Will your instructor/farrier do off-property teaching and trims? My instructor has boarders but she also travels around and gives lessons at other barns in the area. Heck, she PREFERS people not to board at her place! Maybe you can keep the services you like and get a better boarding situation. If boarding there kind of sucks... your BO may not be super into having boarders in the first place. You might be surprised.


----------



## PoptartShop (Jul 25, 2010)

Ummm, I'd move. Sooner rather than later. Paying that much & your horse barely gets any hay, and no grass access? If there's no grass, the LEAST the BO can do is provide unlimited hay...period. No excuse for that. Screams ULCERS waiting to happen! Horses constantly need forage.

I would move. More cons than pros, no reason not to go. I've had to move my horse a few times. Never burned ANY bridges in doing so.  Just explain your situation. If you move, you don't have to burn bridges...at all. 

Make sure you give a 30 days notice of course. A place closer to home may be more convenient, but then again, are you really getting your money's worth out of that place? Probably not. Driving a little further may be worth it. Plus, trails are awesome & it'd be better if you were at a place that had access to them!

Maybe they'd still travel to do your horse's feet, make it known that you only trust them with her feet.


----------



## LoriF (Apr 3, 2015)

There is one thing that I don't get about boarding at some places. If it is said that board includes feed and hay, why isn't enough feed and hay included? Why does the owner have to pick up the slack and that is considered normal?

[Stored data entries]
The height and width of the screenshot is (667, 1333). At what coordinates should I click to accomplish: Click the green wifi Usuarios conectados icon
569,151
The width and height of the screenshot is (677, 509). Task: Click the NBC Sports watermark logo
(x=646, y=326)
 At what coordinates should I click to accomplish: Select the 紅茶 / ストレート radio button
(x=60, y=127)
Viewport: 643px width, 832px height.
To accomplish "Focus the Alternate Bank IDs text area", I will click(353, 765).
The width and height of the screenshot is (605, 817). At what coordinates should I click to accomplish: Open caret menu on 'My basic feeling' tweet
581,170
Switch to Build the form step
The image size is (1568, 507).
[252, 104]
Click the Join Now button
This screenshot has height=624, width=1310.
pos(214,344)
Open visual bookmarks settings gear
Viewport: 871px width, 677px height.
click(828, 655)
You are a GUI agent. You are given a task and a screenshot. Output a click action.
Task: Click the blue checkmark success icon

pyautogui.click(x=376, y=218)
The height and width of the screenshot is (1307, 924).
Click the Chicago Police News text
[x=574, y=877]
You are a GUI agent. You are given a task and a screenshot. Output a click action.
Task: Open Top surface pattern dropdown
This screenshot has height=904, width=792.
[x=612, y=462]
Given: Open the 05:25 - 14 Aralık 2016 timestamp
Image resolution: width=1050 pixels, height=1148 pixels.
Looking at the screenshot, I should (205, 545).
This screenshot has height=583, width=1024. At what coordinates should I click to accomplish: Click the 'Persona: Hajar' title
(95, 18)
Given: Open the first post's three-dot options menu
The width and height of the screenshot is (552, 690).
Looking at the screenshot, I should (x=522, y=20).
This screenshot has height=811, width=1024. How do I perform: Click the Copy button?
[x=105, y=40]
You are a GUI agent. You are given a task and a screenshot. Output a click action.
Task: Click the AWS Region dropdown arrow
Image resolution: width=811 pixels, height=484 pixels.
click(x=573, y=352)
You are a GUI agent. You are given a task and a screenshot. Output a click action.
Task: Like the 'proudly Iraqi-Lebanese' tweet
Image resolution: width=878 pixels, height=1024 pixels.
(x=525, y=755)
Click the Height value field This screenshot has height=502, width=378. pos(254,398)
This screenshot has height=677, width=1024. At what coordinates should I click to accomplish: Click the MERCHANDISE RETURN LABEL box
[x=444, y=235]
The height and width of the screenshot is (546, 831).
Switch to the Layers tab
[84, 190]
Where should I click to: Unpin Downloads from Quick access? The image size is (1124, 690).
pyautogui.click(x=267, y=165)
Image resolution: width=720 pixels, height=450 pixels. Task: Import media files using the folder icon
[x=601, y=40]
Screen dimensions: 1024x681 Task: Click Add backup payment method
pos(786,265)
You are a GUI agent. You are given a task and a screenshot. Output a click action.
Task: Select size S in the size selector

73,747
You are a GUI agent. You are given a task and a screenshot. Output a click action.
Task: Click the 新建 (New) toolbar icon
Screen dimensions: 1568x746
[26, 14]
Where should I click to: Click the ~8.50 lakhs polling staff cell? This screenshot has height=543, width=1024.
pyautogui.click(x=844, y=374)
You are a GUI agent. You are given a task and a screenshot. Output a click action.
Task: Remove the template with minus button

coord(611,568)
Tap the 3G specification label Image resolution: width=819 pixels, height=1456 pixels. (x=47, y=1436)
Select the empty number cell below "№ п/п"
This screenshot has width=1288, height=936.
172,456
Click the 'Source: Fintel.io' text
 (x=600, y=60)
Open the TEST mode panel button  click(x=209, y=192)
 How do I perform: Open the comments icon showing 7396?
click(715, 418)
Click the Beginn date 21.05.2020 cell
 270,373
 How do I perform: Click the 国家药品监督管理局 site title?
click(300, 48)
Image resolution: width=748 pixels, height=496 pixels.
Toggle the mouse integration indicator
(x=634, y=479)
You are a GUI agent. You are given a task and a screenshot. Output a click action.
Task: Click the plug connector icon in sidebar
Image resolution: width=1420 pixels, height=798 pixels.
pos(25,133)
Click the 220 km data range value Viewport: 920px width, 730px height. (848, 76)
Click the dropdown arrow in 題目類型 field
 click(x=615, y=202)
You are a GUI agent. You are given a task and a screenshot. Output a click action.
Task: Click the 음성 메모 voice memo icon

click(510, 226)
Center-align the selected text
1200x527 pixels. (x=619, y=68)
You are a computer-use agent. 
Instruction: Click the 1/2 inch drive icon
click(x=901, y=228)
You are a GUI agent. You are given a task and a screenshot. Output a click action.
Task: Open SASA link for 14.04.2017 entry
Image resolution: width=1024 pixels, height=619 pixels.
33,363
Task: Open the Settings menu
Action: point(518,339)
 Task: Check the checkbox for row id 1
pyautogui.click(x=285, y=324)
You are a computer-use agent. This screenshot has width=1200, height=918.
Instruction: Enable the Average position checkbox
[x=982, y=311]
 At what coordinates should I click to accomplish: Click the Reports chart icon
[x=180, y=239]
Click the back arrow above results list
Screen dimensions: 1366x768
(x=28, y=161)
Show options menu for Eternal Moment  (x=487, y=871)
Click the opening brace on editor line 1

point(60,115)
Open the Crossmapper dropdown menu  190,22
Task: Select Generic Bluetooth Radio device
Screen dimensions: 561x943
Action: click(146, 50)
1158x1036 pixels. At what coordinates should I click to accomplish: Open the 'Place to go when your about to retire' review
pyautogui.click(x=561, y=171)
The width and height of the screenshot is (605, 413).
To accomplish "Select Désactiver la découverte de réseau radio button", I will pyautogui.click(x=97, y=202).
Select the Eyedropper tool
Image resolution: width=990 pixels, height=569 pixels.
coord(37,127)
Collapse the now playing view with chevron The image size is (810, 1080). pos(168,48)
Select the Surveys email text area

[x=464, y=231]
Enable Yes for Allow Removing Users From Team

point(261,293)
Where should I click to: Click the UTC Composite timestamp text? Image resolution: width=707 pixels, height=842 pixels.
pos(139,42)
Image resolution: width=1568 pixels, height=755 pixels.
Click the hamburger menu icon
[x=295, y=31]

**What you need to do**.
- 1) In the horse boarding thread, rewrite the paragraph beginning "Ummm, I'd move." as a short bulleted list that keeps its main facts.
- 2) Answer these questions from the horse boarding thread:
(a) What does the instructor in the first post prefer about boarding?
(b) How much notice does PoptartShop say to give before moving?
(c) What does LoriF say board is said to include?
- 3) Extend the horse boarding thread past its last sentence.
The lines are separate material, apart from the horse boarding thread.

**Results in order**.
- 1)
- Move, and sooner rather than later.
- The horse barely gets any hay and has no grass access, despite the high cost.
- Without grass, the BO should at least provide unlimited hay; there is no excuse otherwise.
- This situation risks ulcers, since horses constantly need forage.

- 2)
(a) She prefers people not to board at her place.
(b) 30 days.
(c) Feed and hay.

- 3)
I can see it if I showed up with my 2200 lb draft, that would probably and understandably be an exception. Or maybe an extremely hard keeper. If it is said that hay is included and then not enough is provided, I find this deceptive. I would rather be told that it is not included at all and then I know what to expect and decide on what I'm spending my money on.

Op, you really have to give and take in most situations. You have to think about what is important to you, find what you want and expect to pay for it. Also, understand that everyone sees things differently. Example: At my boarding facility, the B/O's husband was complaining that another boarders horse had kicked a hole in the wall and that he would be happy if that horse was gone. I pointed out that thin sheets of plywood were not exactly made to contain an 1100 lb animal and actually is a liability. Also when you position animals in a way that they irritate each other, it makes it more likely to happen. So it isn't the horses fault.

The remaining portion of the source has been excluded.